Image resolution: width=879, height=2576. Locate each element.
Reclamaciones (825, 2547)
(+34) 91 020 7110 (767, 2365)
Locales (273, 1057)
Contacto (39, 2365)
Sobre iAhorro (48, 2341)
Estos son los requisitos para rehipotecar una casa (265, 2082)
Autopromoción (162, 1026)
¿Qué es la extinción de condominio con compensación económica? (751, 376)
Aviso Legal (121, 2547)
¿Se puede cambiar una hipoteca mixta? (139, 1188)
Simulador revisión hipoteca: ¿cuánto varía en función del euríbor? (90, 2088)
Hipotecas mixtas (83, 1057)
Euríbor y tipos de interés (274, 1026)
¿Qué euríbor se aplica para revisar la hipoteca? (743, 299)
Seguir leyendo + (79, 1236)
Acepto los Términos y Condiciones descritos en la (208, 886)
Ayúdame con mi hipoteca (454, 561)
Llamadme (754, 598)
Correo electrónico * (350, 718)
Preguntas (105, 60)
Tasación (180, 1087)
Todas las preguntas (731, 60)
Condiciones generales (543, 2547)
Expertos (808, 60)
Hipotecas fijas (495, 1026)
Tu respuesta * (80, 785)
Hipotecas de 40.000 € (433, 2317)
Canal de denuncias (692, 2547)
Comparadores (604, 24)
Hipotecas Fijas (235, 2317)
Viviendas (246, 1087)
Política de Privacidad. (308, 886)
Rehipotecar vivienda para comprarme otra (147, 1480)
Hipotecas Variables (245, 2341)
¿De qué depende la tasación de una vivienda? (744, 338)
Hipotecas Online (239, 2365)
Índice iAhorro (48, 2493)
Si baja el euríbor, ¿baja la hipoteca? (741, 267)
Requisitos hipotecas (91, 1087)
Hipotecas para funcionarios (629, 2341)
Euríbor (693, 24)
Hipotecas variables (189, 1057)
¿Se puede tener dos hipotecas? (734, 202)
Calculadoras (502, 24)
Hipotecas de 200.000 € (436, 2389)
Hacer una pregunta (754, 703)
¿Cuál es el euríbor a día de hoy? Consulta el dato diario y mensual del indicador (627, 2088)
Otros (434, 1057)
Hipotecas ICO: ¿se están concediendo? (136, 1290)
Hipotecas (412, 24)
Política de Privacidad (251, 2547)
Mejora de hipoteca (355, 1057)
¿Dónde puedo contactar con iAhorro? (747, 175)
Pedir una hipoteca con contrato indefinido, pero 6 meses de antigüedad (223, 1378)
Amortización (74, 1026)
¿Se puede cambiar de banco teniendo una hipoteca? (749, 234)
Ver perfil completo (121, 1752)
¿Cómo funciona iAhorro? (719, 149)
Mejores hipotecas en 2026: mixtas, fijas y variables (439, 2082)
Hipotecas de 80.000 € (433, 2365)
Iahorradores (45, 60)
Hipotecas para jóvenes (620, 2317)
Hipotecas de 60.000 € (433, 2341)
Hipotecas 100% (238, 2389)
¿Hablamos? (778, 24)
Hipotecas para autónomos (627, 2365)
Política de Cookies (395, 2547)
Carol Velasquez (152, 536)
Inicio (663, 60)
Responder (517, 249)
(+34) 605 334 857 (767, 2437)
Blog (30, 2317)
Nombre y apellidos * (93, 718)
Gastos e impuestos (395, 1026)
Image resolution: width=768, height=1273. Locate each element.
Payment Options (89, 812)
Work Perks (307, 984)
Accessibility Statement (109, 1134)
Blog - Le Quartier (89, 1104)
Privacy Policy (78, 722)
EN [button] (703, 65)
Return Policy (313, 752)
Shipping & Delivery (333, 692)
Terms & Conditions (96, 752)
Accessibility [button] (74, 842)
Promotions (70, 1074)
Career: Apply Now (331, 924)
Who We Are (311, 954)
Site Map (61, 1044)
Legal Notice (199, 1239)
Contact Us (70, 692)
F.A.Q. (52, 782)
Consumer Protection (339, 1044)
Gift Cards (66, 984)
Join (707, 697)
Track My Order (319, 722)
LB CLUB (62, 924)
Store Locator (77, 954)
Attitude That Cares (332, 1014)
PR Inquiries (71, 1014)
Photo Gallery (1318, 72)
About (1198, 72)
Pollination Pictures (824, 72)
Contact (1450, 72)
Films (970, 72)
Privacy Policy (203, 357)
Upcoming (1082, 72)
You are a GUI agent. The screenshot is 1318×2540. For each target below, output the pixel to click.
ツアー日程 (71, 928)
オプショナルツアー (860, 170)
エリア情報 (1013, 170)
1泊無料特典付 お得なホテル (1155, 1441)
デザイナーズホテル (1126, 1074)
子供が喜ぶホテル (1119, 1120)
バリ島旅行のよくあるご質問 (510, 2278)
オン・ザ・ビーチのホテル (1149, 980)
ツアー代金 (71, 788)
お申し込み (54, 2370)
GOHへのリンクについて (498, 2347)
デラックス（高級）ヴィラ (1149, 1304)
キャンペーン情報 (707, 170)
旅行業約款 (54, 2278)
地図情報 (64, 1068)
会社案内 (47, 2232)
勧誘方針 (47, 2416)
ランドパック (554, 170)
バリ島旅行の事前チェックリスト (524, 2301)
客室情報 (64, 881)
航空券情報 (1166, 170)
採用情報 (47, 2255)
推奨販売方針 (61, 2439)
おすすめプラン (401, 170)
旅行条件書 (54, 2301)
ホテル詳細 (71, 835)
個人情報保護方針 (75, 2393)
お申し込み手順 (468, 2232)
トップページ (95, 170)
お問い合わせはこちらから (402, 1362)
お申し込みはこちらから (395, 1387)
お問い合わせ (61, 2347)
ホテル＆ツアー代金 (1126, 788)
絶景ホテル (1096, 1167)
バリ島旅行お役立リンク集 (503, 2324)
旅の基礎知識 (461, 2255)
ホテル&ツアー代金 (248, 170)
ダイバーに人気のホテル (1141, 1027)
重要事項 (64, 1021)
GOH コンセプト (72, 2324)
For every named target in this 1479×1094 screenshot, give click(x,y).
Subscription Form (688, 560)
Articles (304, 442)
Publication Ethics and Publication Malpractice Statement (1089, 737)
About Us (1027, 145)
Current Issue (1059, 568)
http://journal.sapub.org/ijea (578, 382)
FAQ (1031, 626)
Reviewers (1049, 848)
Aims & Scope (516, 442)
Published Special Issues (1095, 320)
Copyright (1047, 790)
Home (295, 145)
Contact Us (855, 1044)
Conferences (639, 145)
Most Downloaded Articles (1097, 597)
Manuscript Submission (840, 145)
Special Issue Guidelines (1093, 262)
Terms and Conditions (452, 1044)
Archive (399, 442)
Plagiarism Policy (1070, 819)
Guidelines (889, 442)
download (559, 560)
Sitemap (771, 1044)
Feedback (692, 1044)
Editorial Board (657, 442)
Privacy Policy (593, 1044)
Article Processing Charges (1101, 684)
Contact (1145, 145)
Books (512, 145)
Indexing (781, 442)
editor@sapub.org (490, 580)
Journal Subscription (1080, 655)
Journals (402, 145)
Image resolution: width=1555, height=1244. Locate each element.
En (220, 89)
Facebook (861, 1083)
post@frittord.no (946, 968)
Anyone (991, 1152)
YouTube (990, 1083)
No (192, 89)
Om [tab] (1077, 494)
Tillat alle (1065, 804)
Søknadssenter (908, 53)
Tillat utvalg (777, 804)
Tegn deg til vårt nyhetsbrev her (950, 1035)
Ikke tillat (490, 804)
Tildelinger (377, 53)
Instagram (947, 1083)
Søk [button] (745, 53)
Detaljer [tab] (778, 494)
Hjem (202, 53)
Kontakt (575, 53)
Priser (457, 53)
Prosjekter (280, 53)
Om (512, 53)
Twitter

━━━━━━━━

Rescale lines starting at "Hipotecas de 60.000 € (433, 2341)" and ending at "(+34) 605 334 857 (767, 2437)", both included: write each of these entries out again with its answer, multiplying every coordinate in the answers by 1.25 and rounding to whole numbers, with halves rounded up. Give only these lines.

Hipotecas de 60.000 € (541, 2926)
Hipotecas 100% (298, 2986)
¿Hablamos? (973, 30)
Hipotecas para autónomos (784, 2956)
Política de Cookies (494, 3184)
Carol Velasquez (190, 670)
Inicio (829, 75)
Responder (646, 311)
(+34) 605 334 857 (959, 3046)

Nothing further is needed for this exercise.